Un programme de recherche sur les performances des isolants biosourcés

Les industriels des isolants biosourcés, dont Isonat, lancent un programme de recherche en partenariat avec le CSTB. L’objectif : disposer de données chiffrées supplémentaires sur les performances thermiques des isolants biosourcés… Que l’on sait déjà excellentes.

isonat

Des études sur les isolants biosourcés, il y en a déjà eu*. Si elles prouvent que « les performances thermiques des parois intégrant des isolants biosourcés sont améliorées de près de 50 % » et donc que le comportement hygrométrique du matériau est remarquable, elles doivent être désormais complétées par des données plus précises. C’est pourquoi les industriels se sont réunis pour porter ce projet : lancer un programme de recherche afin d’étayer ces résultats.

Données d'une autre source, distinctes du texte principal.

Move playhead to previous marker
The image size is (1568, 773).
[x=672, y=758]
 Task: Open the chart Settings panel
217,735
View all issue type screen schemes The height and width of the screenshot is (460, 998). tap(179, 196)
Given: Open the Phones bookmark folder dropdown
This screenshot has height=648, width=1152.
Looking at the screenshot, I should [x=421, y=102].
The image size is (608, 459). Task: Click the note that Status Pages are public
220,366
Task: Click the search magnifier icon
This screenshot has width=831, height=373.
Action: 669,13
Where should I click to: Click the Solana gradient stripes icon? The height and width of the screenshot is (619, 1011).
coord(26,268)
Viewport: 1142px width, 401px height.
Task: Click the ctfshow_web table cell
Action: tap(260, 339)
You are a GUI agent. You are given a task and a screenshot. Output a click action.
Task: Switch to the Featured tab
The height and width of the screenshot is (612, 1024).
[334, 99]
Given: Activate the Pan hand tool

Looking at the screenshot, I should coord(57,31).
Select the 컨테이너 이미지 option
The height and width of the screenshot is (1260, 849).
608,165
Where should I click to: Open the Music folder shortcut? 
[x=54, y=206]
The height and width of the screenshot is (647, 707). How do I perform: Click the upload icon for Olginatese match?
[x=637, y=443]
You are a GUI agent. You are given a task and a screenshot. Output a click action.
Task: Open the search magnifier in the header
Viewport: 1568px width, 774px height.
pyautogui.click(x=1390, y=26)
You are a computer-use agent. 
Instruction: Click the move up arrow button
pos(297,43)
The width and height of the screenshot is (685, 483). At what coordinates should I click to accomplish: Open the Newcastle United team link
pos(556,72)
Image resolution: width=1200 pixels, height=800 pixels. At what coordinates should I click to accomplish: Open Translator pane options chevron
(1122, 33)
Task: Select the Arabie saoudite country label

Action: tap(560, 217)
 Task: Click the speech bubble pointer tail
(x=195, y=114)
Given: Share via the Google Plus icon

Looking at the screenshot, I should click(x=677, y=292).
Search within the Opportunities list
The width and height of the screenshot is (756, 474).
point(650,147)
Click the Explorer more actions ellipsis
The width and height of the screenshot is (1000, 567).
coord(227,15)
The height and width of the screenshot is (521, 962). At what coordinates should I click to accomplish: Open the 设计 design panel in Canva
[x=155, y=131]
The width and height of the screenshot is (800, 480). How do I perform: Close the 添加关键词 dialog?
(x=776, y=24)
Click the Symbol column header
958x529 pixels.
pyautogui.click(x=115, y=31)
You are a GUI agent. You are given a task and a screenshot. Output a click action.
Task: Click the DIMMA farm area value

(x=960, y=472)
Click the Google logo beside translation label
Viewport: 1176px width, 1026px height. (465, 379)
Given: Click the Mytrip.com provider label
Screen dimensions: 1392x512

L’Association syndicale des industriels de l’isolation végétale (ASIV) fait remarquer que les études prouvent que « lorsque le changement de phase se produit, il y a absorption ou dégagement d'énergie dans le matériau, permettant d'amortir les variations de température"… Un bon point donc qu’il convient de mettre en corrélation avec la performance thermique. Pour ce faire, on observe l’évolution de la résistance thermique  en conditions réelles. Et là, on s’aperçoit que l’isolant biosourcé améliore de 50% cette résistance thermique ! En effet, ce type de matériau stockerait davantage d’eau et assurerait une meilleure régulation des variations de température à l’intérieur des constructions.

Des résultats encourageants mais qui ont besoin d’être optimisés… à travers le programme de recherche en partenariat avec le CSTB et auquel Isonat prend part.

L’ASIV résume tout l’enjeu de ce projet lorsqu’elle explique que «le gain potentiel est important lorsque l'on sait que 1 °C de moins correspond à 7 % d'économie"… Elle a tout dit !


* Labat, M. (2012). Chaleur – Humidité – Air dans les maisons à ossature bois Expérimentation et modélisation.